**TASK OBJECTIVE:** Lines with the word "ISCRIVITI" are the ones wanted. Copy each of them from the entries below.

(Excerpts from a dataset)
--

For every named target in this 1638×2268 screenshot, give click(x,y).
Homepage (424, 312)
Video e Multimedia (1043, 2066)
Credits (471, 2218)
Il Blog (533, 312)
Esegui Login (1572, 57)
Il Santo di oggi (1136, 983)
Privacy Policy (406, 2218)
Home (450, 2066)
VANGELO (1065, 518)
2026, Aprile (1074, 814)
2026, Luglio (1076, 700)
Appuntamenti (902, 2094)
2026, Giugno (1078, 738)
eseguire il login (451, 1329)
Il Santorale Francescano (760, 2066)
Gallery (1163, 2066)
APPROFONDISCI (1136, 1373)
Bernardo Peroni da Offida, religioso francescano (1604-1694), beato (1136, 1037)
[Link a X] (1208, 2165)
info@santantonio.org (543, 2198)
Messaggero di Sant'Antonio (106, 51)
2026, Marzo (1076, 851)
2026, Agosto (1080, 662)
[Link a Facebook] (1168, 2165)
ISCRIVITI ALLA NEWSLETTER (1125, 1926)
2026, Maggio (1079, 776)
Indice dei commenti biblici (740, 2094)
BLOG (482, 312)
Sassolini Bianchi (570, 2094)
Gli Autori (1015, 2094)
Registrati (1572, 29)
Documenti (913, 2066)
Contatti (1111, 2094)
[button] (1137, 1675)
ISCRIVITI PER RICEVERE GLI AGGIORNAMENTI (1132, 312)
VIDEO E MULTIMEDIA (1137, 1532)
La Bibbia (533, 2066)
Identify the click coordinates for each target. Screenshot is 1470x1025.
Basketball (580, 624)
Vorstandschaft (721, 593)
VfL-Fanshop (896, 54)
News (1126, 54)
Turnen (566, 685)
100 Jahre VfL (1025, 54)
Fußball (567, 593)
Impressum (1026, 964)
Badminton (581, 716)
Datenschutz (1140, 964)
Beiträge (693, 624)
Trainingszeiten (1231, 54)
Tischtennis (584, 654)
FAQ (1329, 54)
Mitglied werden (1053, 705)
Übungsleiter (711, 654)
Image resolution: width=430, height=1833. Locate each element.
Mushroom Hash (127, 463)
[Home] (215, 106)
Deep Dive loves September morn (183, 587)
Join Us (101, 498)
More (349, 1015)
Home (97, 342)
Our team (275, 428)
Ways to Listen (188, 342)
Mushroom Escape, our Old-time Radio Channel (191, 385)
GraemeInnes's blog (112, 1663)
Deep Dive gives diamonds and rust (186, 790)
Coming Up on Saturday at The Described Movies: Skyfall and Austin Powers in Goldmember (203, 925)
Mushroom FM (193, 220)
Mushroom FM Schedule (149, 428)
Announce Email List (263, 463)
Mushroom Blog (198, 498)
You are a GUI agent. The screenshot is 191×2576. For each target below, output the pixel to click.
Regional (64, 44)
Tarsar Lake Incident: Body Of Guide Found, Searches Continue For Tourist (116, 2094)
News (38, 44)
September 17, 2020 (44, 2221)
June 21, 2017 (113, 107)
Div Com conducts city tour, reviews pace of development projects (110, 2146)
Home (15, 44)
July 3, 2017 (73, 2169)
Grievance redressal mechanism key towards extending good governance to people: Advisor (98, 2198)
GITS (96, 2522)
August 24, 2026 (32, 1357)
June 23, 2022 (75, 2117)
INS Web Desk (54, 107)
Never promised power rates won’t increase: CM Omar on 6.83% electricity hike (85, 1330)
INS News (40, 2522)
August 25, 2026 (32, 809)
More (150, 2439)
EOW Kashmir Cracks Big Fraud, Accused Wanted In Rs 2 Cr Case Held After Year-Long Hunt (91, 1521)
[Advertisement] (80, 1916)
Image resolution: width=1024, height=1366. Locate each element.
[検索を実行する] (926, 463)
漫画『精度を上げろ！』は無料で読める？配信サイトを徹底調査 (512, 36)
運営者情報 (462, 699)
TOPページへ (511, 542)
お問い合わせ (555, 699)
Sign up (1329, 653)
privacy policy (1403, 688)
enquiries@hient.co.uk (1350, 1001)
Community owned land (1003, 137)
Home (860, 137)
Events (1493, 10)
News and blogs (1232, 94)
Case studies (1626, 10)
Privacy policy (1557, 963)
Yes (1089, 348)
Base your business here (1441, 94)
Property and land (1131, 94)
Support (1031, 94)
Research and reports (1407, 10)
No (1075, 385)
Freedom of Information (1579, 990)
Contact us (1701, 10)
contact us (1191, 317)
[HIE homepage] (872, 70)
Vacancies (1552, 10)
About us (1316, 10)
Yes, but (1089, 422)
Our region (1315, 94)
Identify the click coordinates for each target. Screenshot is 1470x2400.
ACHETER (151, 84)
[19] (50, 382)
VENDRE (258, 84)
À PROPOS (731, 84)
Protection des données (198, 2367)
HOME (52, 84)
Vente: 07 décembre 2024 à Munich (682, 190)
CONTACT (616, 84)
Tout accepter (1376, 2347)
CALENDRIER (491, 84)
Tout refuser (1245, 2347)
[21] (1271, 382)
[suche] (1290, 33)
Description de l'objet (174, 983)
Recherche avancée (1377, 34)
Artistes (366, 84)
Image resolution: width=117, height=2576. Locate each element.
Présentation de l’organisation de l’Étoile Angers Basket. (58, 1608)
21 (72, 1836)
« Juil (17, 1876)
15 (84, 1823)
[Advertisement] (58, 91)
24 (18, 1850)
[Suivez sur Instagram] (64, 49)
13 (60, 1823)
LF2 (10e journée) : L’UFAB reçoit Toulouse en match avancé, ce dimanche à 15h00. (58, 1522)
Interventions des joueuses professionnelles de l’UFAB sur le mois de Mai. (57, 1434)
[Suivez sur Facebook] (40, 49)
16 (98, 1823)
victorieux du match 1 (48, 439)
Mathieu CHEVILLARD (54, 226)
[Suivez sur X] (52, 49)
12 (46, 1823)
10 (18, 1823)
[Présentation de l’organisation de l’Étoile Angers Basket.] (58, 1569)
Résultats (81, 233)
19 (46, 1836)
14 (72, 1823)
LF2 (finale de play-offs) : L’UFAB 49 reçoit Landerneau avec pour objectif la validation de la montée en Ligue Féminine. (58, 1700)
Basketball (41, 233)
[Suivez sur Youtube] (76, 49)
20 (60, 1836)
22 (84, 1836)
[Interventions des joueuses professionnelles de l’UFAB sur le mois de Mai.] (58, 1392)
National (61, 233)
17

--

**ANSWER TO THIS PROBLEM:**
ISCRIVITI ALLA NEWSLETTER (1125, 1926)
ISCRIVITI PER RICEVERE GLI AGGIORNAMENTI (1132, 312)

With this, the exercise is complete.